Many data repositories will automatically generate globally unique and persistent identifiers to deposited datasets. Identifiers can help other people understand exactly what you mean, and they allow computers to interpret your data in a meaningful way (i.e., computers that are searching for your data or trying to automatically integrate them). In addition, identifiers will help others to properly cite your work when reusing your data.
2. Describe Your Data with Rich Metadata
In creating FAIR digital resources, metadata can (and should) be generous and extensive, including descriptive information about the context, quality, and condition, or characteristics of the data. Rich metadata allows a computer to automatically accomplish routine and tedious sorting and prioritizing tasks that currently demand a lot of attention from researchers.
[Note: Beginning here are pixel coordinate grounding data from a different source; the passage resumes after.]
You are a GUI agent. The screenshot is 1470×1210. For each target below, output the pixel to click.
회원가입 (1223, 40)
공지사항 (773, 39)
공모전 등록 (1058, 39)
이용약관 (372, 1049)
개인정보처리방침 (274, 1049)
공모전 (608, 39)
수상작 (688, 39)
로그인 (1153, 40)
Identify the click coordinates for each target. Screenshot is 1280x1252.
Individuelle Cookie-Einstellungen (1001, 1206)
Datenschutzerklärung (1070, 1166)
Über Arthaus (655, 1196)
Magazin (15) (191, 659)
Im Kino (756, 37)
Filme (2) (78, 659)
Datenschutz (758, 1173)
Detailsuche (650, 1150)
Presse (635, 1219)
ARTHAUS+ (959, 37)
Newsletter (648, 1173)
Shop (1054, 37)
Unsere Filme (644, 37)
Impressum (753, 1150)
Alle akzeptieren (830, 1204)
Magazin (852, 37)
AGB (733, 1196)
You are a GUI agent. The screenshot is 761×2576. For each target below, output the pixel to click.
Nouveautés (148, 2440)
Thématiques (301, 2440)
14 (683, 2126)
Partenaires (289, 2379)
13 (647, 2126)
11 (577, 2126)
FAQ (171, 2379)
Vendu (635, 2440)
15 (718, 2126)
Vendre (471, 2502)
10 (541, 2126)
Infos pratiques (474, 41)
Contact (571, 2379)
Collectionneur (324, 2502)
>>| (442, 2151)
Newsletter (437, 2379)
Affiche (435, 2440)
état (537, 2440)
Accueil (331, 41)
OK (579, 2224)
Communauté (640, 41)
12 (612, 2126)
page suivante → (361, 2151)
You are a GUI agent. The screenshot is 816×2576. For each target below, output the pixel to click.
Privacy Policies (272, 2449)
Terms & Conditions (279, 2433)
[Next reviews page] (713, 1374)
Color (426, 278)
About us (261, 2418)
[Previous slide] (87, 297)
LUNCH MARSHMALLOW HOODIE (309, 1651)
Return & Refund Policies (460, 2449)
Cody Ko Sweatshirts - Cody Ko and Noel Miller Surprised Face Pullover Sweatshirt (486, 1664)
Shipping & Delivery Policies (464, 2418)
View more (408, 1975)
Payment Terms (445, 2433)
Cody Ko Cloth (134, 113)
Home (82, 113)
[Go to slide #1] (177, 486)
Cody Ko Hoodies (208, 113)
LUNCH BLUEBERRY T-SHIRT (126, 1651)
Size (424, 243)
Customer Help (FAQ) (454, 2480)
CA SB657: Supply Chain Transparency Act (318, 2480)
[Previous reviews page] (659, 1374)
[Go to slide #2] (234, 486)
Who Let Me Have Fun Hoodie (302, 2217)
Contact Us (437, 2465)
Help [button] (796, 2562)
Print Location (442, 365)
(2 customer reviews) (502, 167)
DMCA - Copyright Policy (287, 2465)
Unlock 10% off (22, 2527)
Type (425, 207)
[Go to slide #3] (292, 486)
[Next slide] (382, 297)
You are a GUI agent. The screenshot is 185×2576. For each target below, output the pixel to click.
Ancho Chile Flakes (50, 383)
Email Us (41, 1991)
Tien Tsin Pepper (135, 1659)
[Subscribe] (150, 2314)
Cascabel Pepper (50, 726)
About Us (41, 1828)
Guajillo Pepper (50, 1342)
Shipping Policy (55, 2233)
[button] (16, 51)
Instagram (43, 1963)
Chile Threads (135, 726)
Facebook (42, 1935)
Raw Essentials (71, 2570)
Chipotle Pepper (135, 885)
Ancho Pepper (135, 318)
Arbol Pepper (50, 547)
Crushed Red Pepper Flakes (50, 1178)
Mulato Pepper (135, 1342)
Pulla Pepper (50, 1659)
The rationale behind this principle is that someone should be able to find data based on the information provided by their metadata, even without the data’s identifier. Rich metadata implies that you should not presume that you know who will want to use your data, or for what purpose. So, as a rule of thumb, you should never say ‘this metadata isn’t useful’ ; be generous and provide it anyway!
3. Explicitly Include the Identifier of the Data that is Described in the Metadata
This is a simple and obvious principle but of critical importance to FAIR. The metadata and the dataset they describe are usually separate files. The association between a metadata file and the dataset should be made explicit by mentioning a dataset’s globally unique and persistent identifier in the metadata. Many repositories will generate globally unique and persistent identifiers for deposited datasets that can be used for this purpose.
4. Register and Index Your Metadata in a Searchable Resource
Identifiers and rich metadata descriptions alone will not ensure ‘findability’ on the internet. Perfectly good data resources may go unused simply because no one knows they exist. If the availability of a digital resource such as a dataset, service, or repository is not known, then nobody (and no machine) can discover it. There are many ways in which digital resources can be made discoverable, including indexing. For example, Google sends out spiders that ‘read’ web pages and automatically index them, so they then become findable in the Google search box. This is great for most ordinary searchers, but for scholarly research data, we need to be more explicit about indexing.
Metadata is extremely valuable as a search and retrieval enhancing mechanism by enabling users to target a query on a certain field. To be FAIR, metadata should be represented using a formal knowledge representation language, and they should use ontologies that follow the FAIR principles to standardize the metadata attributes and their values. These aspects help to ensure interoperability of the metadata and are crucial for finding online datasets based on their metadata. The tooling available to scientists who author metadata should impose appropriate restrictions on the metadata. For example, wherever a value should be a term from a specific ontology, the metadata author should be presented only with options that are valid terms from that ontology when filling in metadata.